Hannah Arendt aveva ragione: il male del nostro tempo non è affatto demoniaco, né costituisce il frutto perverso di menti particolarmente raffinate.
Il male del tempo attuale è “banale”!

Vedo il male sul viso del burocrate che per seguire le sue “procedure” condanna a morte un malato; lo identifico nei gesti della bella signora cretina “col cane” che fa shopping protetta dal denaro dell’amante; lo intuisco nelle scelte del politico disposto a tradire qualsiasi principio morale pur di conservare o aumentare il suo sporco potere; lo percepisco nelle immagini ciniche e truffaldine della pubblicità; lo scorgo nella codardia dell’elettore che vota un qualsiasi imbonitore: ha promesso di non fargli pagare la tassa sulla birra o magari ha giurato e spergiurato di fargli avere qualche decina di euro in busta paga; lo noto nelle masse abbrutite davanti agli schermi televisivi o dei computer, ipnotizzati da personaggetti buffoneschi i cui budget – messi insieme – potrebbero ben salvare i bilanci di molti Stati africani.
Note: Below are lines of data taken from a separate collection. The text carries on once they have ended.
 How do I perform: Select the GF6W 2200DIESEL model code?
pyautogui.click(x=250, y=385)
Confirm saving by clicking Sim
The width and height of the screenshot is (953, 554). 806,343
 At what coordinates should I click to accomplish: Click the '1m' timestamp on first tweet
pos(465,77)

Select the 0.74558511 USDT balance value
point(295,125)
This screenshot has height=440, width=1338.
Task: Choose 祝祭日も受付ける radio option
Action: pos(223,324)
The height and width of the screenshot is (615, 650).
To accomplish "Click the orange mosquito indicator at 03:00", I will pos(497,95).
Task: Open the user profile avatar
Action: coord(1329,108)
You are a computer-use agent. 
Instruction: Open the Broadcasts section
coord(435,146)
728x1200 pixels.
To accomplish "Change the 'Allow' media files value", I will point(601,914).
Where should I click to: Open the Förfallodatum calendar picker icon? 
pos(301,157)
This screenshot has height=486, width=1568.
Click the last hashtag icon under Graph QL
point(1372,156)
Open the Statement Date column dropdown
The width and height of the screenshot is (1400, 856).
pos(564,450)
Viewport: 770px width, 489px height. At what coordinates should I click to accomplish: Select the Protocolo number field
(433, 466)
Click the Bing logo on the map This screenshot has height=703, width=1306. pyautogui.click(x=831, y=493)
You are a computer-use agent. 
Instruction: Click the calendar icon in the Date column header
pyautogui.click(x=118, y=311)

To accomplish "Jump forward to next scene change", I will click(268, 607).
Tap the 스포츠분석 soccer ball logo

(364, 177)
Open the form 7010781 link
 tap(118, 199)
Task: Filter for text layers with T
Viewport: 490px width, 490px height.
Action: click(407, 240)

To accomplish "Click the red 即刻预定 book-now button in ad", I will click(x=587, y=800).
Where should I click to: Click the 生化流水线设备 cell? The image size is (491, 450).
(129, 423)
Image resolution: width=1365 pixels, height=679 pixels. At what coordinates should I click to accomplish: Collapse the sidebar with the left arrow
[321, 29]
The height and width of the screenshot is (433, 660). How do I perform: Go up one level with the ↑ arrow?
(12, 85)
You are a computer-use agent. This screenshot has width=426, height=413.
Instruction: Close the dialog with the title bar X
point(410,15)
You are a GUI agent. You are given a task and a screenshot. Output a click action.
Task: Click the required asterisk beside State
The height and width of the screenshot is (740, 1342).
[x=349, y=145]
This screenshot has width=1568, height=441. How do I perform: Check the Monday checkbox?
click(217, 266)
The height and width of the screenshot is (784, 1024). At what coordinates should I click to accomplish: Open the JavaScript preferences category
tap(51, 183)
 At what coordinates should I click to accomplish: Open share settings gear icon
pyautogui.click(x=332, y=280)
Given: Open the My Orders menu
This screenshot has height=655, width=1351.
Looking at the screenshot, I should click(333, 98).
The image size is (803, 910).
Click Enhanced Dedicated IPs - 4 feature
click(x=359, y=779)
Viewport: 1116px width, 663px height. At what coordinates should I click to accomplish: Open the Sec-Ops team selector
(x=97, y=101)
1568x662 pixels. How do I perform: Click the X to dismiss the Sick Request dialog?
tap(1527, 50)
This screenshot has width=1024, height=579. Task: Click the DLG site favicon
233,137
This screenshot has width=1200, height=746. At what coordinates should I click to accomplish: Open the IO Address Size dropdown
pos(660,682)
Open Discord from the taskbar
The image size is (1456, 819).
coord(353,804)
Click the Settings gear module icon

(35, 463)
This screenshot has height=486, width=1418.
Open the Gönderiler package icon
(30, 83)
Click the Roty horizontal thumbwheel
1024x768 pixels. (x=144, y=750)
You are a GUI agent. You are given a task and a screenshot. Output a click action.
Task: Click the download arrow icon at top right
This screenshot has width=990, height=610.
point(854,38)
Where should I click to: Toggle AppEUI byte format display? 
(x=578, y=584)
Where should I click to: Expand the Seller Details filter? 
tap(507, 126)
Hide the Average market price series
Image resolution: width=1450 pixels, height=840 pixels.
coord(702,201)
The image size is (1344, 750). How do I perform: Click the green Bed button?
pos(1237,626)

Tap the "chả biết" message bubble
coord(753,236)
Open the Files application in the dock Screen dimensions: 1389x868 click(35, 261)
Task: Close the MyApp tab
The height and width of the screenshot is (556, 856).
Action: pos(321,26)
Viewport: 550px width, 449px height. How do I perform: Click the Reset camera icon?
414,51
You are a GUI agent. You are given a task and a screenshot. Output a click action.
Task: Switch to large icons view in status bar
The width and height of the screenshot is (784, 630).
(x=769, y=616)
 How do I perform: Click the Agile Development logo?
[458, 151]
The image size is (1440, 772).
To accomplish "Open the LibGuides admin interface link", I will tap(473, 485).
Davanti a queste realtà, e a tante altre, come non essere certi che il male sia, effettivamente, banale?
Il guaio, però, è che da un male banale scaturiscono drammi niente affatto trascurabili. Il nostro tempo, infatti, è quello in cui i disastri e le peggiori tragedie hanno la loro radice più profonda non tanto nella crudeltà e nell’efferatezza, quanto – appunto – nel banale.